Ditto for proper, steel-boned life-sucking corsets, which is the likely reason, 70 years before our most recent bout of women’s liberation, that no similar myth about their mass-burning whipped up around the late 19th century suffragette movement. And yet – God knows – suffragettes had more reason to link corsets with misogyny and oppression than libbers ever did to brassieres. Right into the 20th century, corsets were still hard laced and whale-boned, often clenched so tightly into kidneys, liver, lungs and uterus that the most pampered of the most delicate of the most fashionable of ladies frequently crumpled like a silky sack of spuds from “the vapours” or, worse, keeled over dead.

Yep. They were intelligent and well aware; it was hard to bend, tricky to breathe, painful to move around but, by jingo, that cramped hourglass figure was devilish attractive! And so damned fashionable!

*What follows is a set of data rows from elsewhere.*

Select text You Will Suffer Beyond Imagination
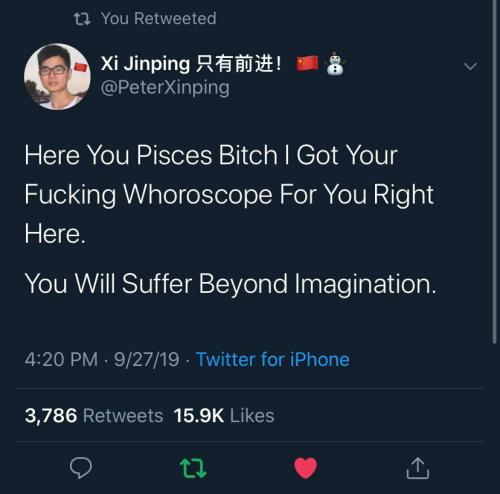The image size is (500, 494). pos(230,284)
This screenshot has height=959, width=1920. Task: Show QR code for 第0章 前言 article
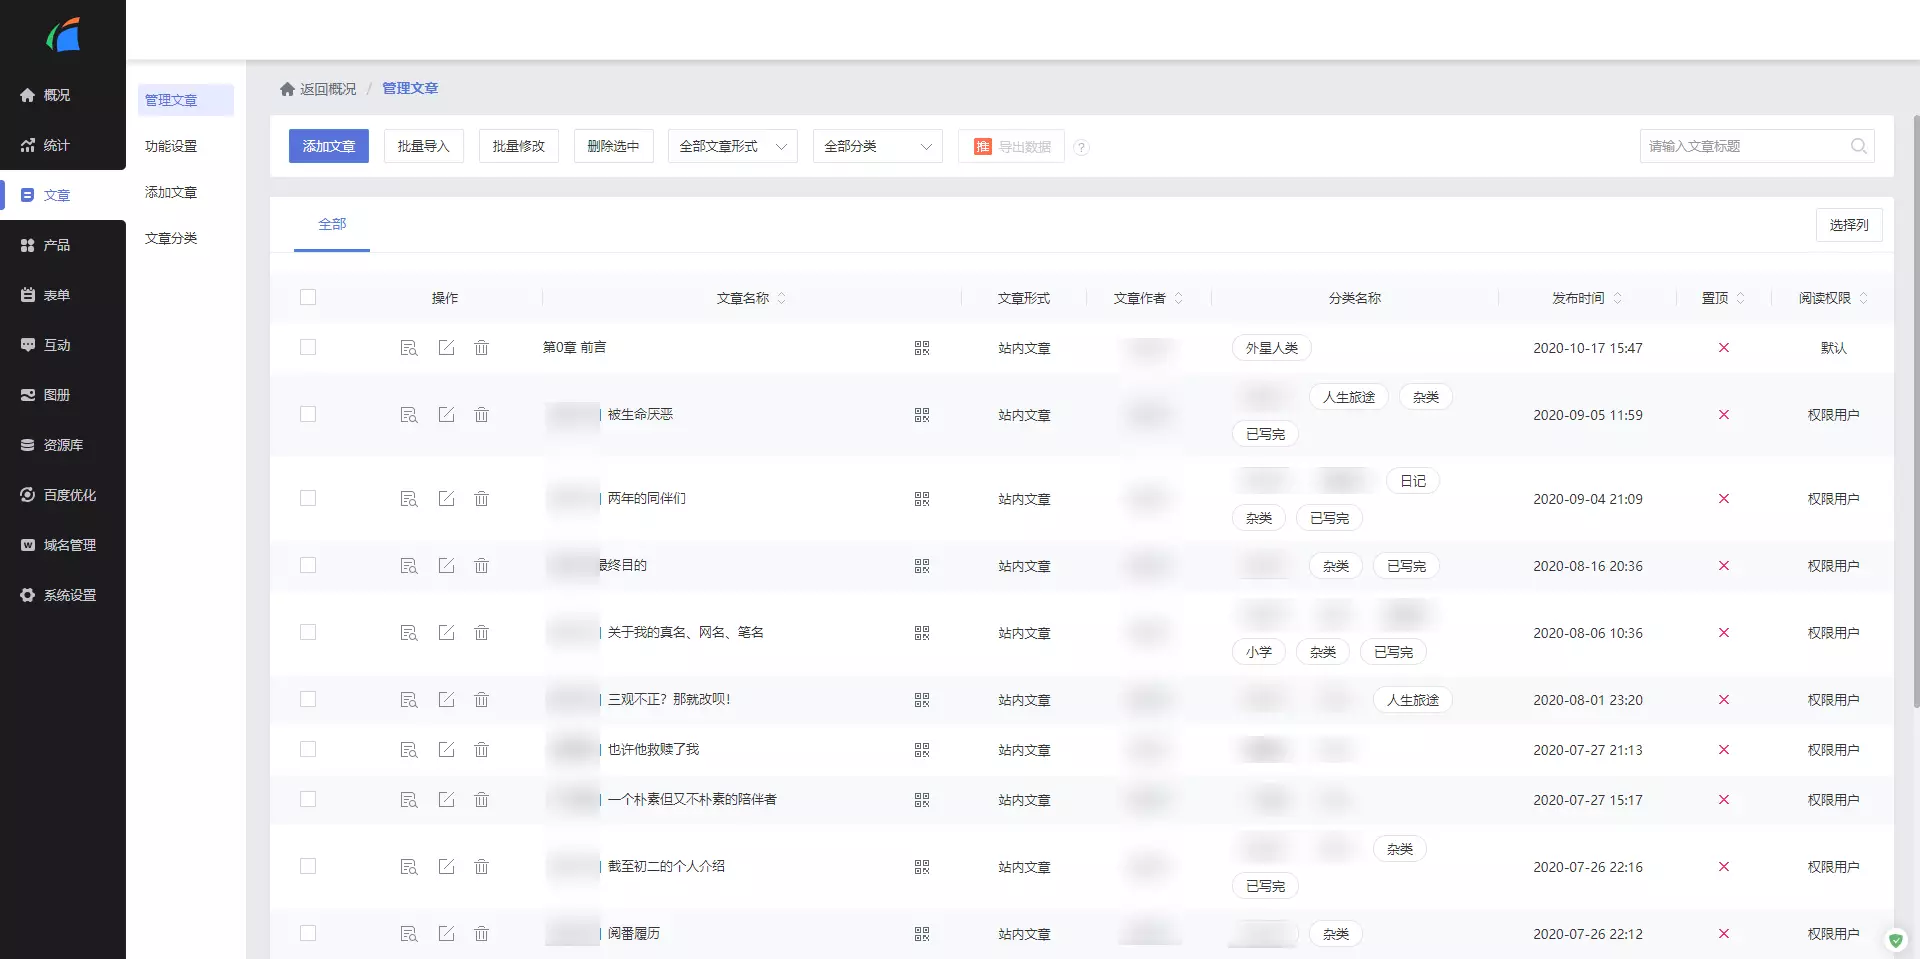coord(921,348)
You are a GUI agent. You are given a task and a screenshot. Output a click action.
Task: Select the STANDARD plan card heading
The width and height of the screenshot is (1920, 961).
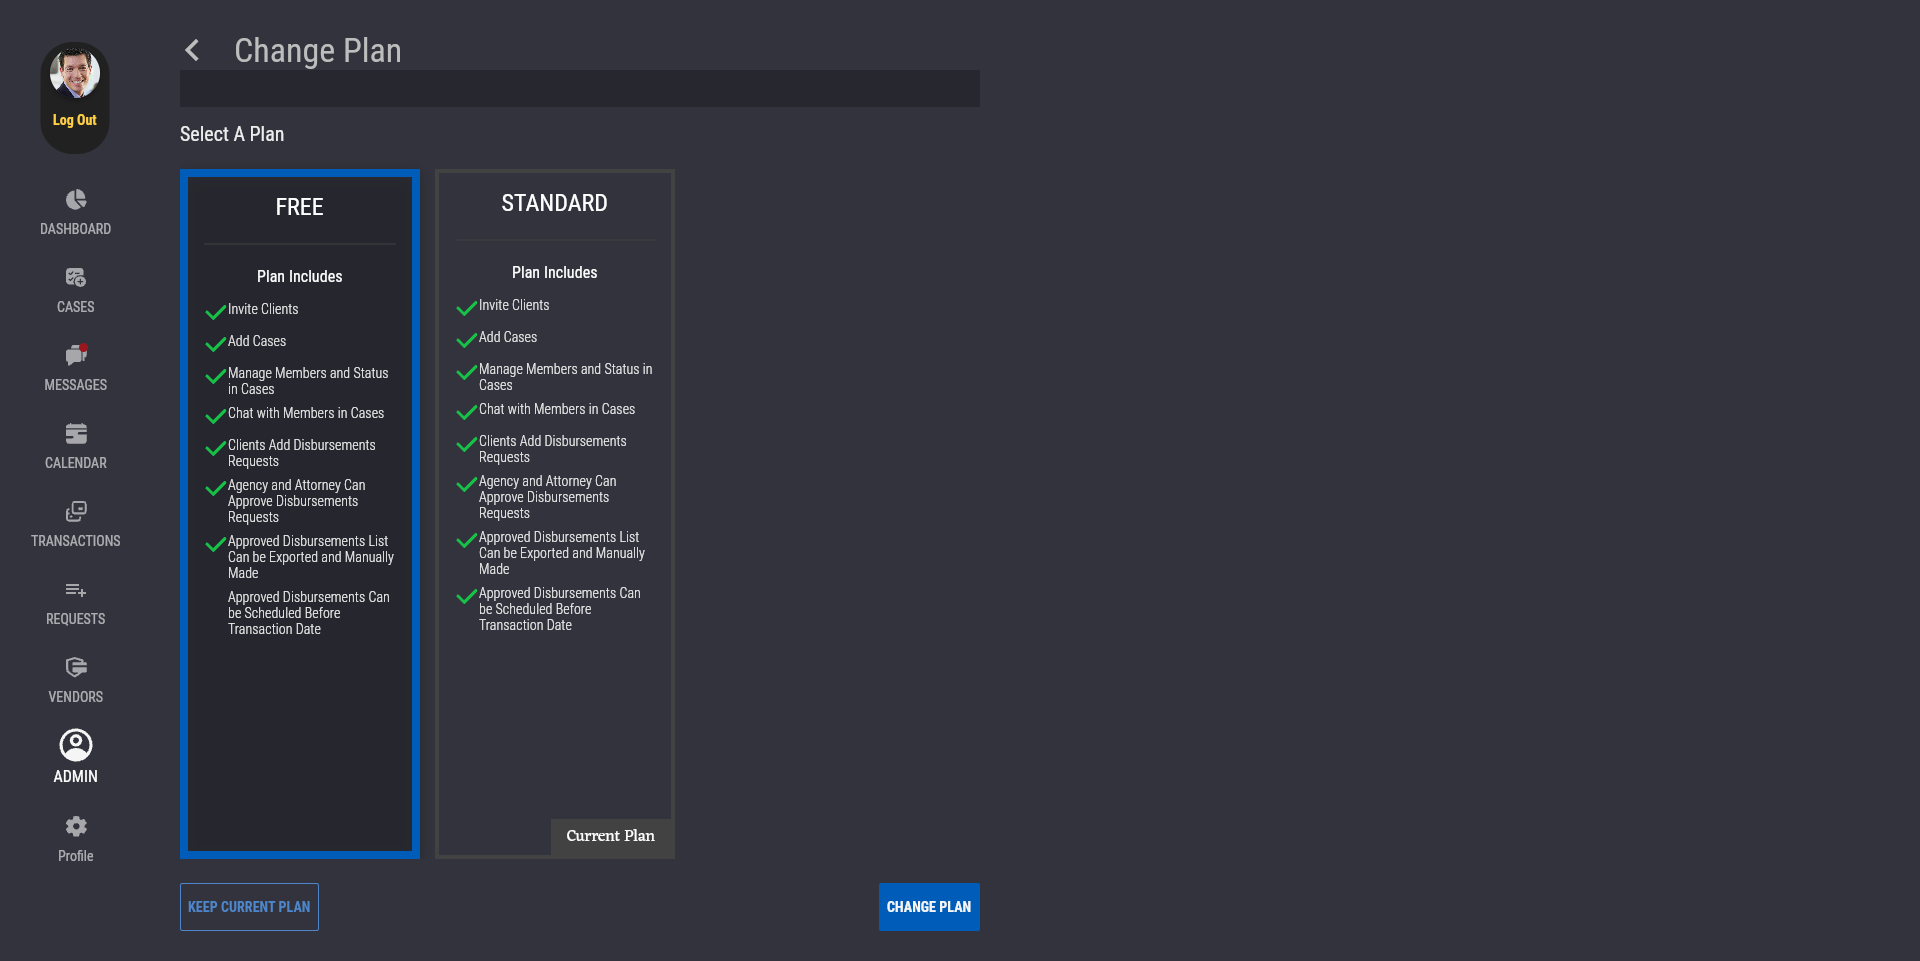554,203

Thank the Goddess, we’ve evolved since those dopey days. No suffering, no painful fakeries for us Modernistas. No rib-crusher brassieres or fandango-cramping skinnyjeans, no brick-high platform heels, no carcinogenic hair dyes, lash tints, nail glues, tan fakers, skin bleachers, laser scrapers, botulism derivative skin injectables. Or similar. For fashion.

No sirree.

(Janice Breen Burns: jbb@voxfrock.com.au)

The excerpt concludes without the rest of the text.